Nobody Sells Gold for the Price of Silver: Dishonesty, Uncertainty and the Underground Economy

The underground economy has attracted a lot of attention recently as a key component of cybercrime. In particular the IRC markets for stolen identities, phishing kits, botnets, and cybercrime related services have been extensively studied. It is suggested that sophisticated underground markets show great specialization and maturity. There are complex divisions of labor and service offerings for every need. Stolen credentials are traded in bulk for pennies on the dollar. It is suggested that large sums move on these markets.

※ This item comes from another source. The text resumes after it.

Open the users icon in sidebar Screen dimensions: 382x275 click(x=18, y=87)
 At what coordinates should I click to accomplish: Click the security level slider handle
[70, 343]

We argue that this makes very little sense. Using basic arguments from economics we show that the IRC markets studied represent classic examples of lemon markets. The ever-present rippers who cheat other participants ensure that the market cannot operate effectively. Their presence represents a tax on every transaction conducted in the market. Those who form gangs and alliances avoid this tax, enjoy a lower cost basis and higher profit. This suggests a two tier underground economy where organization is the route to profit. The IRC markets appear to be the lower tier, and are occupied by those without skills or alliances, newcomers, and those who seek to cheat them. The goods offered for sale there are those that are easy to acquire, but hard to monetize. We find that estimates of the size of the IRC markets are greatly exaggerated. Finally, we find that defenders recruit their own opponents by publicizing exaggerated estimates of the rewards of cybercrime. Those so recruited inhabit the lower tier; they produce very little profit, but contribute greatly to the externalities of cybercrime.